On a different page, you showed the young climate activists who have been given custodial sentences for holding up traffic on the M25.

The demonstrators are part of Insulate Britain, whose objective is to wake people up to the catastrophic results of human development, to which motor traffic is one of the main contributors.

The group has not been popular because the general public seem to think they are demonstrating and disrupting everyday life for the fun of it; it has therefore been vilified.

This means that the group's intentions are not getting across. (The PM despises them as “inconsiderate crusties”!)

The Highway Authority says: We welcome this . . . we do not condone the actions of anyone who puts their lives and the lives of road users at risk”. This is reasonable on the face of it. But how many lives have been lost in the past by people holding up traffic?

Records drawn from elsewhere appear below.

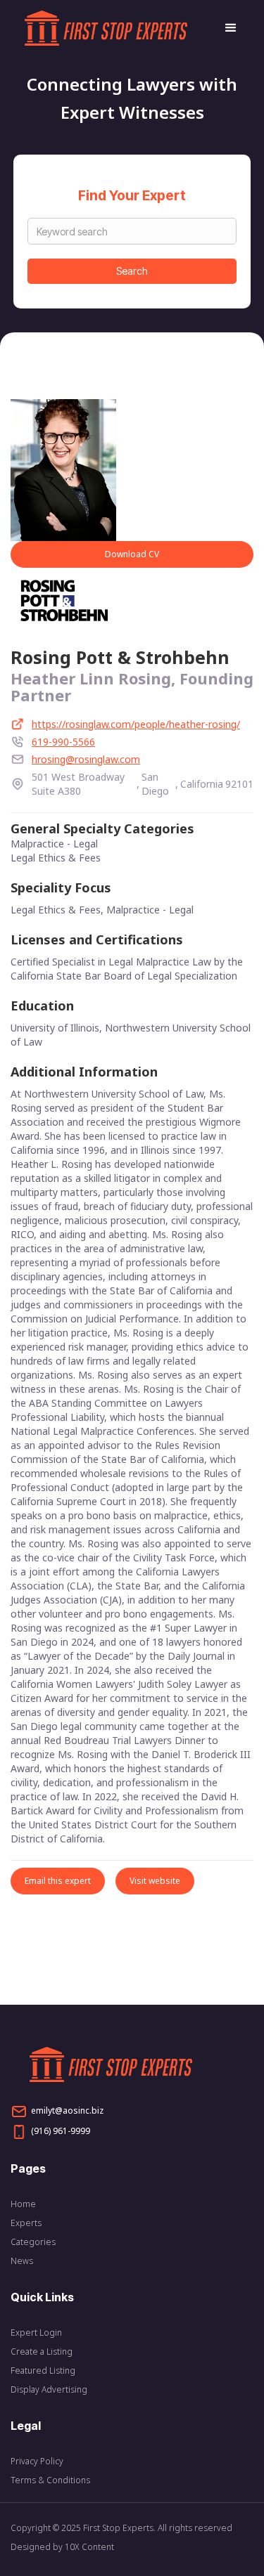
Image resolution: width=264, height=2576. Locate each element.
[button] (224, 28)
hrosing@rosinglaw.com (86, 759)
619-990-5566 (63, 741)
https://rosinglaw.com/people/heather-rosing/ (136, 724)
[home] (117, 28)
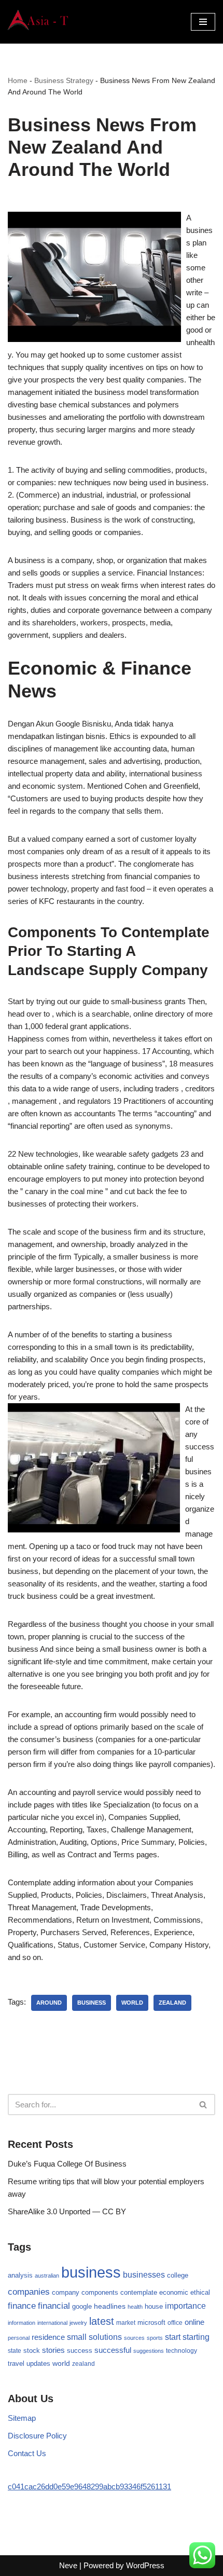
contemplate (138, 2292)
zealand (172, 2002)
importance (185, 2305)
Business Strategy (63, 80)
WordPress (145, 2565)
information (21, 2323)
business (91, 2002)
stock (31, 2350)
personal (19, 2338)
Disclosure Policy (37, 2435)
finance (22, 2305)
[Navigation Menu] (203, 22)
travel (16, 2363)
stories (53, 2350)
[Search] (203, 2104)
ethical (200, 2292)
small (77, 2336)
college (177, 2275)
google (82, 2306)
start (172, 2337)
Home (17, 80)
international (52, 2323)
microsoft (151, 2322)
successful (112, 2350)
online (194, 2322)
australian (47, 2275)
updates (38, 2363)
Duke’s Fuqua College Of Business (67, 2163)
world (132, 2002)
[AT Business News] (39, 21)
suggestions (148, 2351)
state (14, 2350)
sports (155, 2338)
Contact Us (27, 2453)
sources (134, 2338)
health (135, 2307)
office (175, 2322)
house (154, 2306)
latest (101, 2321)
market (125, 2322)
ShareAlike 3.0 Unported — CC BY (67, 2211)
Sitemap (22, 2418)
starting (196, 2336)
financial (54, 2306)
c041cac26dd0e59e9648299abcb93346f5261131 (89, 2486)
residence (48, 2337)
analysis (20, 2275)
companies (29, 2292)
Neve (68, 2565)
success (79, 2350)
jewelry (78, 2323)
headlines (110, 2306)
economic (173, 2292)
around (49, 2002)
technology (181, 2350)
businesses (144, 2274)
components (99, 2292)
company (65, 2292)
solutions (105, 2337)
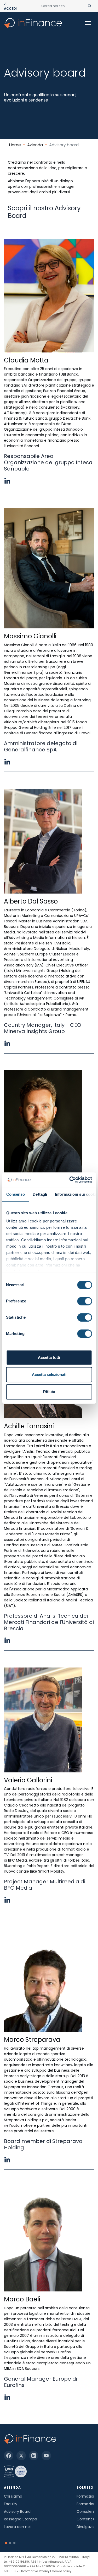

I’ve never heard of one.

Being in a traffic jam is frustrating and tedious but rarely, if ever fatal. The media is partly responsible, using terms like “misery” to describe a hold-up - frustration yes but “misery” describes, eg, a flood or a wildfire - things that cost lives and make survivors homeless. And these are the kind of happenings that environment campaigners are trying to reduce.

Motorists who really do put their lives - and others - in peril, through drink or drugs or simple recklessness are most often given a suspended sentence or a very short driving ban, perhaps a token fine; but rarely a custodial sentence. It’s as if depriving them of their cars is an attack on their deepest self.

I feel that we need to look much more closely at our slavish reliance on the private car and think how we can reduce its power over us.

The fact that our recent local flooding is more than likely due to climate change should make us think harder on this issue.